◆ **Source**
....

Kotatsu Japanese Animation Festival Banner

The Kotatsu Japanese Animation Festival is a small event that takes place over the course of a day at Chapter Arts, a small but trendy (read, hipsterish) art house cinema and theatre space tucked away in a borough of Cardiff, South Wales.The festival may be small but thanks to the passion of its founder it is bright and rapidly expanding with an increasingly ambitious line-up of feature-length and short anime films across a number of genres and for a number of ages. A sign of the changes comes in the change of date, instead of the wintry atmosphere of November, this year’s festival takes place in the heat of Spring and in two locations with the sea-side town Aberystwyth joining the action.

....

◆ **Information shown**
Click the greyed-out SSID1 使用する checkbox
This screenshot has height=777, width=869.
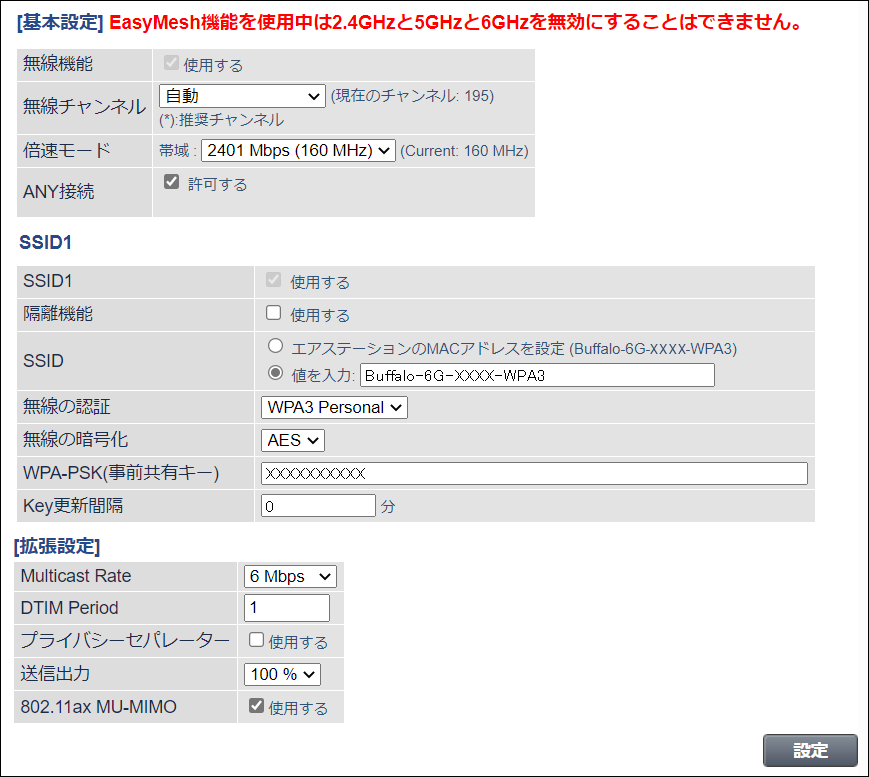(273, 281)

....

◆ **Exercise aim**
In the Kotatsu festival passage, which seaside town joins this year's festival as a second location?

◆ **In response**
Aberystwyth